Pim Rank: CSDDD revisited

Pim Rank: CSDDD revisited

Europe Rules and Legislation ESG
Pim Rank

Op 15 maart 2024 is de Corporate Sustainability Due Diligence Directive aangenomen in een sterk afgezwakte vorm. Voor het Europese bedrijfsleven biedt het bereikte compromis wat meer ademruimte.

Door Prof. Mr. W.A.K. Rank, Advocaat bij NautaDutilh te Amsterdam en Hoogleraar Financieel Recht aan de Universiteit Leiden

In mijn vorige column (‘Met de CSDDD duurzaam ten onder?’ in Financial Investigator 1 van 2024) schreef ik dat op 14 december 2023 een voorlopig akkoord was bereikt tussen de Europese Raad en het Europees Parlement over de CSDDD, de Corporate Sustainability Due Diligence Directive. De algemene verwachting – ook die van mij – was dat het bereikte akkoord zonder verdere discussie in een richtlijntekst zou worden omgezet en dat deze richtlijntekst vervolgens als een hamerstuk zou worden aangenomen. Op een bijeenkomst in Brussel op 28 februari 2024 bleken echter verschillende grote EU-lidstaten, waaronder Duitsland, Frankrijk en Italië, niet langer bereid te zijn de uitwerking van het politieke akkoord in een richtlijntekst te ondersteunen, omdat de voorliggende regeling te belastend zou zijn voor het Europese bedrijfsleven.

Zoals eerder uiteengezet, moet de CSDDD bedrijven gaan verplichten om de negatieve effecten van hun eigen bedrijfsactiviteiten en die van hun dochterondernemingen en ketenpartners op het milieu en de mensenrechten te identificeren, en deze negatieve effecten te beëindigen dan wel zoveel mogelijk te beperken. Bedrijven die daarin tekortschieten, kunnen worden geconfronteerd met bestuurlijke boetes en zelfs met civielrechtelijke aansprakelijkheid.

In mijn vorige column waarschuwde ik dat de CSDDD, ondanks haar nobele intenties om duurzaamheid en het nemen van maatschappelijke verantwoordelijkheid te bevorderen, uitermate belastend zou kunnen uitpakken voor bedrijven in de EU. Dit vanwege de aan de richtlijn verbonden lasten en onzekerheden. Weliswaar zou de richtlijn binnen de EU een gelijk(er) speelveld creëren, maar de door de CSDDD bestreken ondernemingen zouden vanwege die lasten en onzekerheden het risico lopen uit de markt te worden geprijsd door concurrenten uit derde landen. Ik stond in deze kritiek niet alleen: het Europese bedrijfsleven heeft de CSDDD van het begin af aan als een bedreiging beschouwd.

Het wegstemmen van het eerder bereikte akkoord op 28 februari 2024 heeft gelukkig de mogelijkheid gecreëerd om, door er opnieuw over te onderhandelen, tot een alternatief te komen waarin de reikwijdte van de CSDDD substantieel wordt beperkt en de concurrentiepositie van het bedrijfsleven minder wordt aangetast. Die onderhandelingen hebben geleid tot het aannemen van het huidige compromis op 15 maart 2024.

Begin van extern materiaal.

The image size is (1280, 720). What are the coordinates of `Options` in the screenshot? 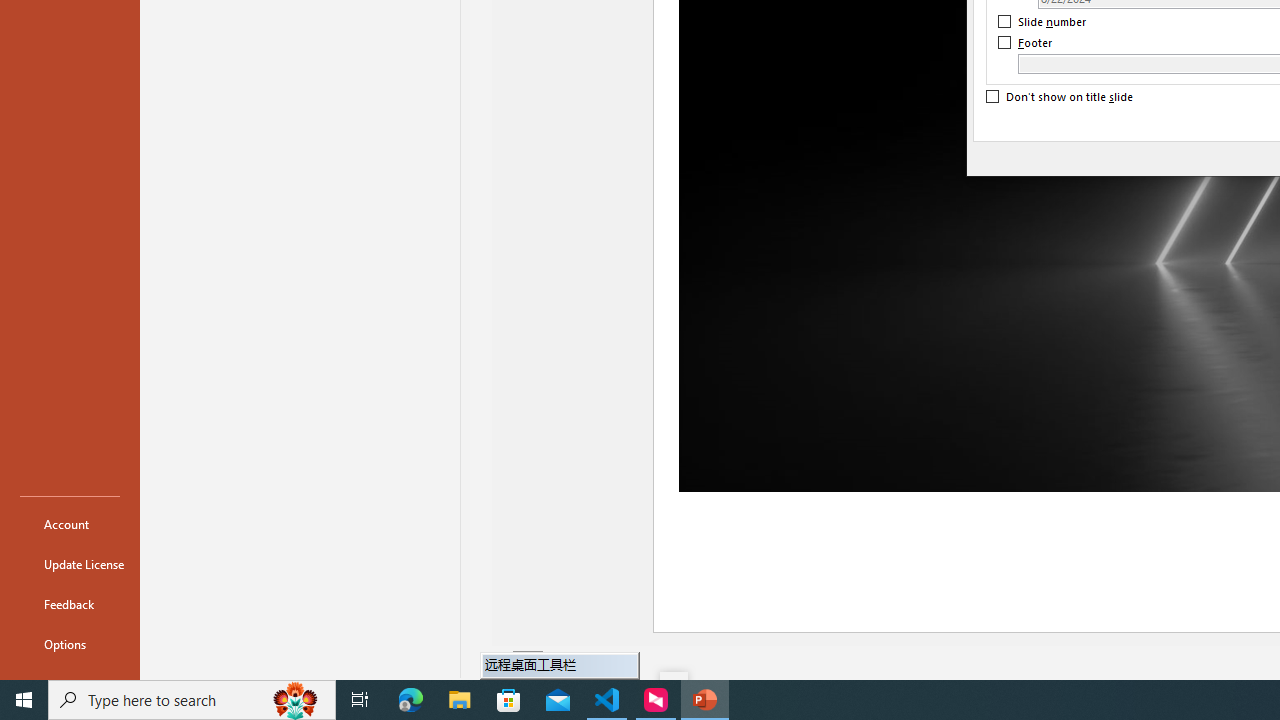 It's located at (70, 644).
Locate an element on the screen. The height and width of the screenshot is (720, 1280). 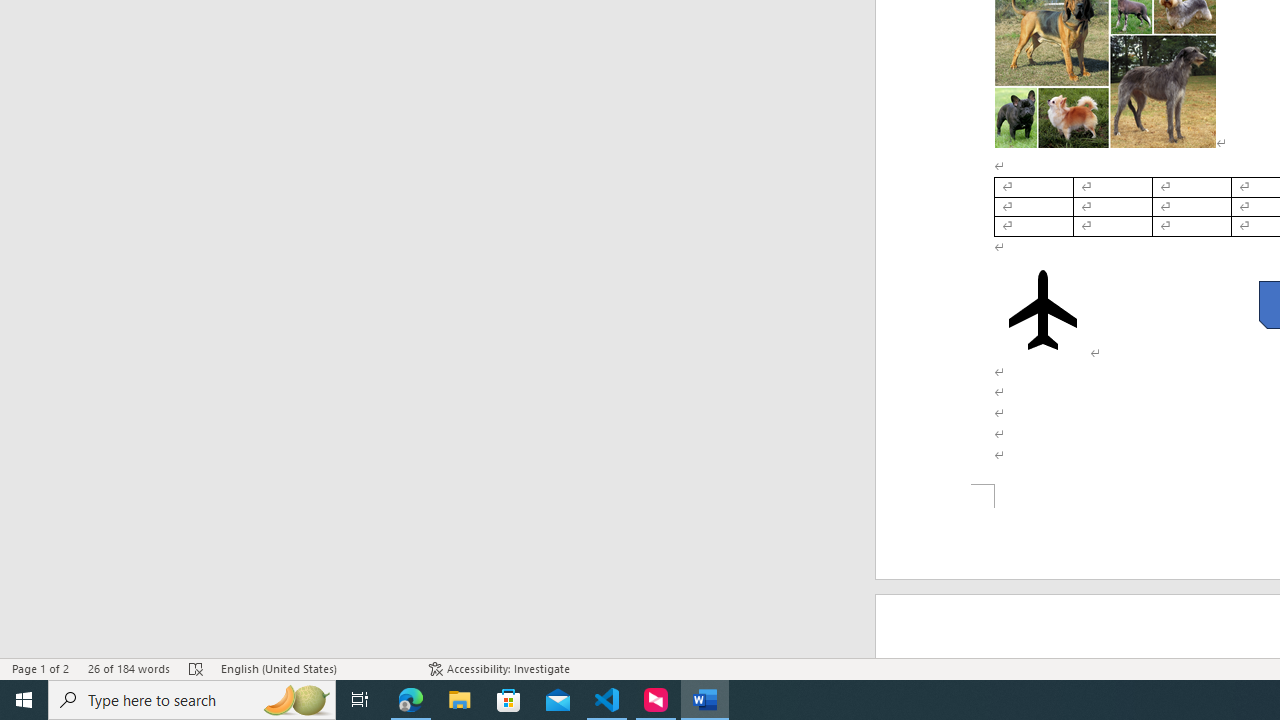
Page Number Page 1 of 2 is located at coordinates (40, 668).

In dat compromis wordt de reikwijdte van de CSDDD beperkt tot ondernemingen met gemiddeld meer dan 1000 werknemers in plaats van de eerder voorgestelde 500 werknemers, en een wereldwijde nettoomzet van meer dan € 450 miljoen, in plaats van € 150 miljoen. De mogelijkheid van aanwijzing van specifieke risicosectoren is geschrapt. Het downstreamgedeelte van de definitie van de keten van activiteiten is beperkt door verwijzingen naar de afvoer van het product te schrappen en door de zorgplicht van de onderneming te beperken tot directe ketenpartners. Ook de verplichting voor bepaalde ondernemingen om, onder andere door financiële prikkels, de implementatie van een klimaattransitieplan te bevorderen, is komen te vervallen. De regels inzake de civielrechtelijke aansprakelijkheid zijn aangepast om de lidstaten meer flexibiliteit te geven. Belangrijk is ook de intrekking van de politieke verklaring inzake de noodzaak om nadere wettelijke regels voor gereguleerde financiële ondernemingen te ontwikkelen.

De CSDDD moet nog definitief door het Europees Parlement worden goedgekeurd. Met het huidige compromis lijkt dat echter een formaliteit die nog net binnen de huidige termijn van het Europees Parlement kan worden geregeld. De richtlijn zal, afhankelijk van bedrijfsgrootte en omzet, over een periode van drie tot vijf jaar na inwerkingtreding op de betreffende onderneming van toepassing worden.